Several popular flea dips for dogs and cats incorporate d-Limonene.
d-Limonene can be an inert wetting agent in oil-based
pesticides.
[0176] In some embodiments limonene produced through the present
invention (e.g., via microbial production of limonene in an
engineered microorganism that is grown on a gaseous substrate, as
described herein) will be used in one or more compositions and/or
applications as described above in this section "Pesticide".
Anti-Cancer Applications
[0177] In some embodiments the inventive subject matter further
comprises using the limonene produced by the inventive process
(e.g., production of limonene biologically in an engineered
microorganism that is capable of converting a gaseous substrate to
limonene, as described herein) in anti-cancer applications.
Researchers at the University of Wisconsin and other institutions
are studying the anti-cancer properties of d-Limonene, targeting
potential applications to fight breast cancer in humans.
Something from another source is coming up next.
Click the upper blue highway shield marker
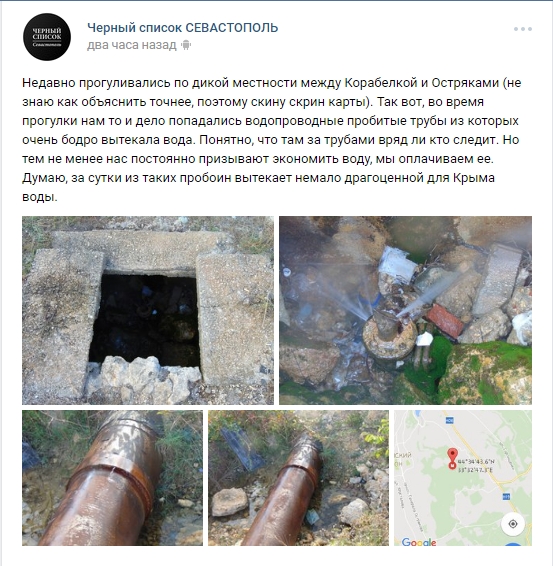 (x=450, y=420)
[0178] Early research suggests that limonene may be a potential
anti-cancer ingredient and immune stimulant when consumed
orally.
[0179] In some embodiments limonene produced through the present
invention (e.g., via microbial production of limonene in an
engineered microorganism that is grown on a gaseous substrate, as
described herein) will be used in one or more compositions and/or
applications as described above in this section "anti-cancer
applications".
Odorant
[0180] In some embodiments the inventive subject matter further
comprises using the limonene produced by the inventive process
(e.g., production of limonene biologically in an engineered
microorganism that is capable of converting a gaseous substrate to
limonene, as described herein) as an odorant. d-Limonene has been
used by the petroleum industry for years to make mercaptans for
natural gas markers. The pleasant citrus aroma of d-Limonene can be
incorporated into room air-fresheners, automobile air-fresheners,
etc.
[0181] In some embodiments limonene produced through the present
invention (e.g., via microbial production of limonene in an
engineered microorganism that is grown on a gaseous substrate, as
described herein) will be used in one or more compositions and/or
applications as described above in this section "Odorant".
Extender
[0182] In some embodiments the inventive subject matter further
comprises using the limonene produced by the inventive process
(e.g., production of limonene biologically in an engineered
microorganism that is capable of converting a gaseous substrate to
limonene, as described herein) as an extender. Flavor and fragrance
industry uses fairly large quantities of d-Limonene to extend other
more valuable natural oils.
[0183] In some embodiments limonene produced through the present
invention (e.g., via microbial production of limonene in an
engineered microorganism that is grown on a gaseous substrate, as
described herein) will be used in one or more compositions and/or
applications as described above in this section "Extender".
Flavoring Food
[0184] In some embodiments the inventive subject matter further
comprises using the limonene produced by the inventive process
(e.g., production of limonene biologically in an engineered
microorganism that is capable of converting a gaseous substrate to
limonene, as described herein) to flavor food. D-Limonene is used
in food manufacturing for flavoring purposes to add a delicate
citrus taste. ("Limonene." Squidoo. N.p., n.d. Web. 3 Oct. 2013.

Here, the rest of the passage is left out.